◆ Exercise prompt
Where the line with "montage peut générer" appears below, start writing out lines exactly, and finish with the line with "Name: (79, 2430)", which is included; write out nothing else.

◆ Information given
******

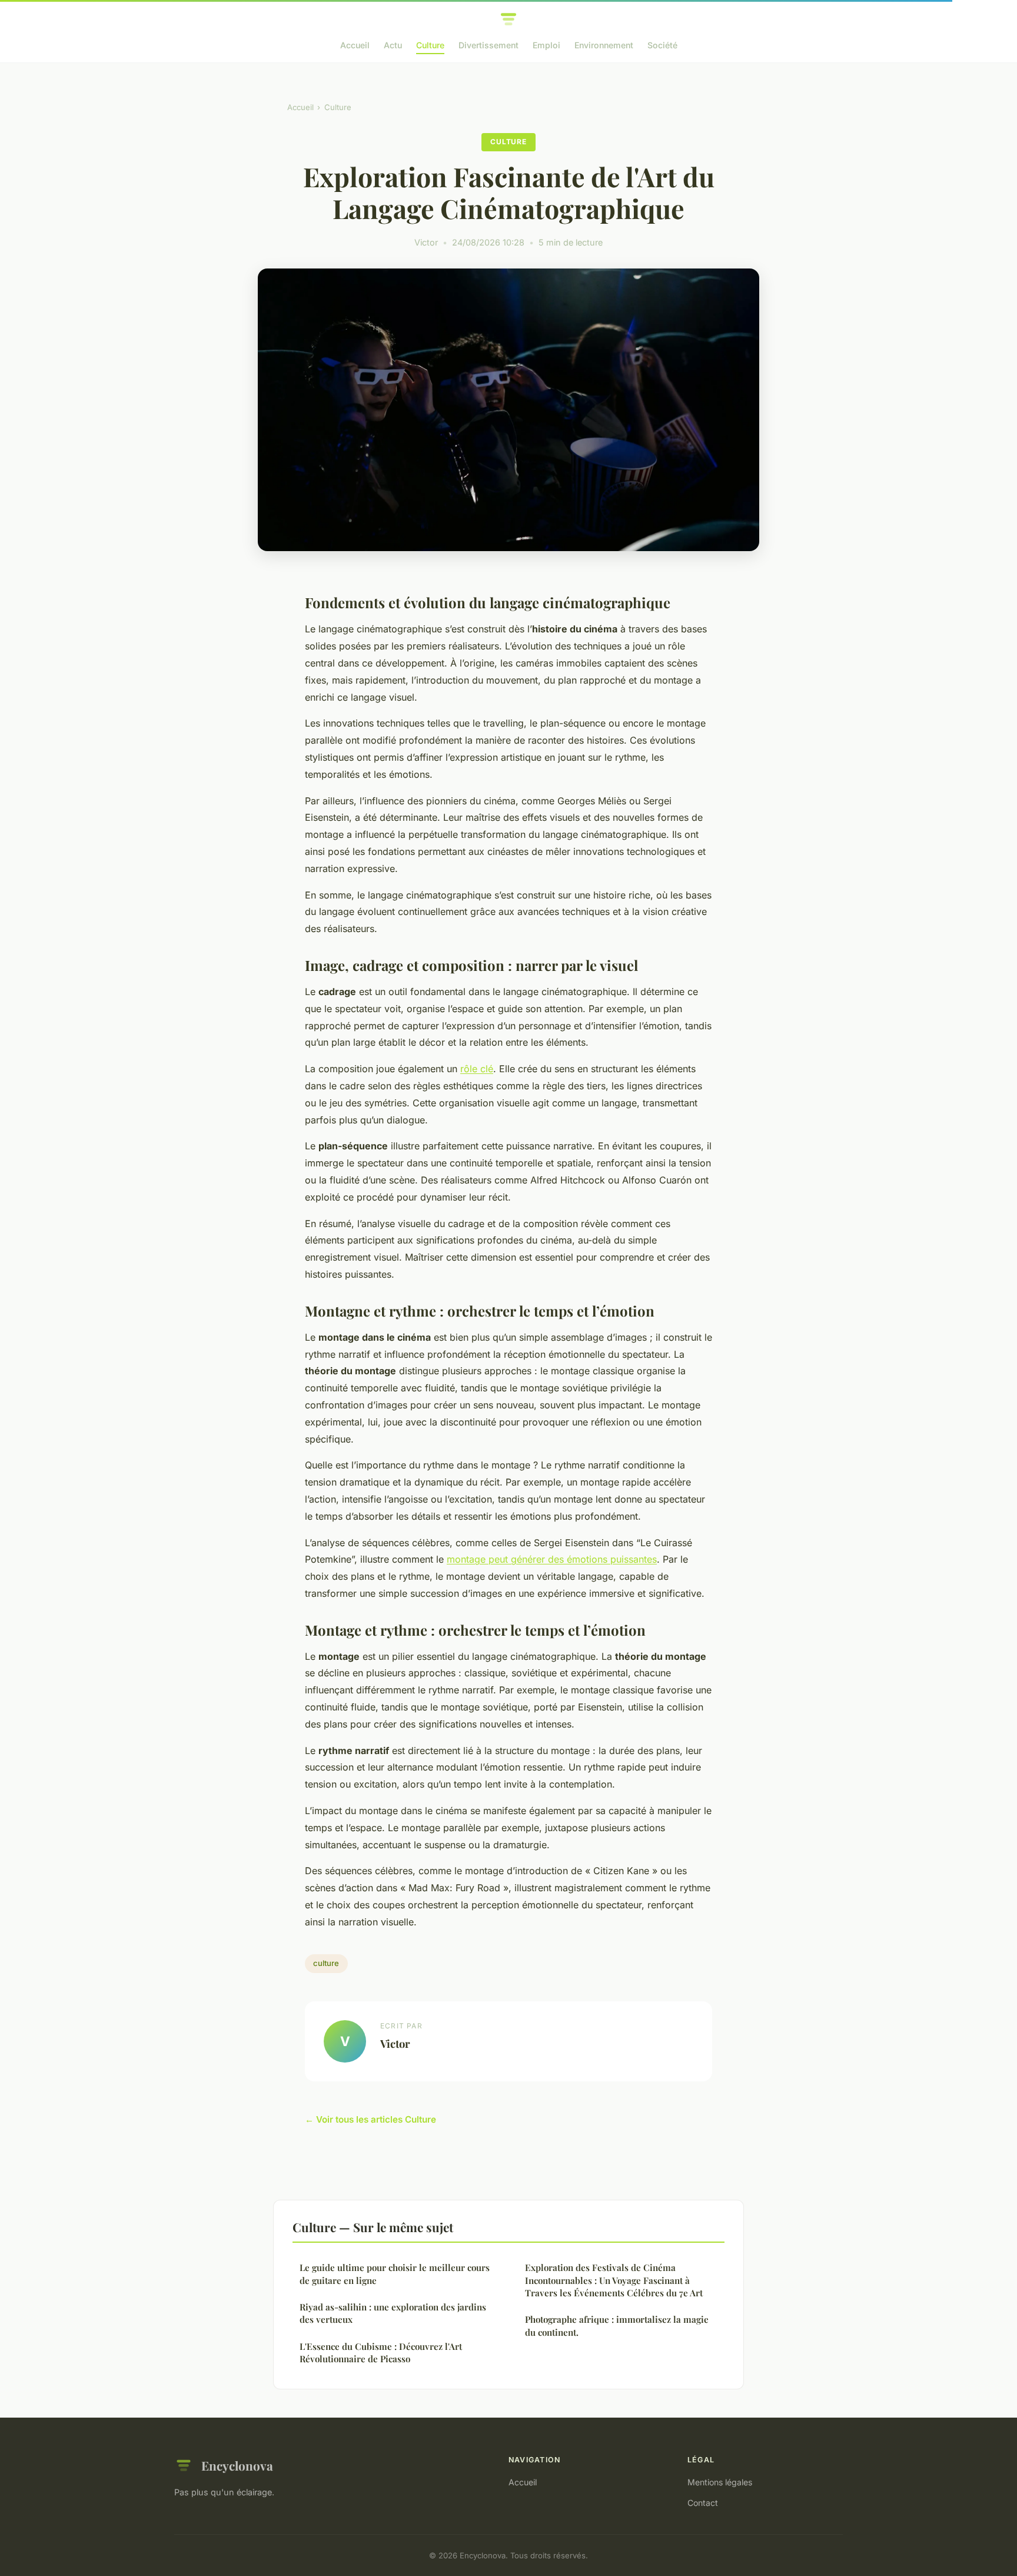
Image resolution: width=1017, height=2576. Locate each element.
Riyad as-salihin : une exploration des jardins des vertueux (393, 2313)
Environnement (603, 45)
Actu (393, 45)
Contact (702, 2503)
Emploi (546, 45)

******

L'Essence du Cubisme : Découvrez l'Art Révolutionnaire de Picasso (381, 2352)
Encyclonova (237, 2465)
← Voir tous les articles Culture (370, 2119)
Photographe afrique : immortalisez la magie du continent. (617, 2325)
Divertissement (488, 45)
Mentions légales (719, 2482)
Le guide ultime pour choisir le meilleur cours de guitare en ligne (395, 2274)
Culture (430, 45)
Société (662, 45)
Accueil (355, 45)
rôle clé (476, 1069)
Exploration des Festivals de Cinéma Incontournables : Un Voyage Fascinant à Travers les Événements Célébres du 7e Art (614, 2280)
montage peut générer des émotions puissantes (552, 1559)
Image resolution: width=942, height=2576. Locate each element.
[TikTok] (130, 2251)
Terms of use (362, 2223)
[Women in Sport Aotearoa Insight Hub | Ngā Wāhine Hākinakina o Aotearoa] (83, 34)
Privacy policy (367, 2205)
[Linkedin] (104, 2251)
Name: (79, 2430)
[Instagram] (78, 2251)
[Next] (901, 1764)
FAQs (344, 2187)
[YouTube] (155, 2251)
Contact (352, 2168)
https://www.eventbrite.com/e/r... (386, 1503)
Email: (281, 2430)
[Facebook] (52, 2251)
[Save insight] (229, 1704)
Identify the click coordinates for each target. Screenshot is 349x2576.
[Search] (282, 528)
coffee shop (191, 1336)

******

◆ Exercise output
montage peut générer des émotions puissantes (552, 1559)
Image resolution: width=942, height=2576. Locate each element.
[TikTok] (130, 2251)
Terms of use (362, 2223)
[Women in Sport Aotearoa Insight Hub | Ngā Wāhine Hākinakina o Aotearoa] (83, 34)
Privacy policy (367, 2205)
[Linkedin] (104, 2251)
Name: (79, 2430)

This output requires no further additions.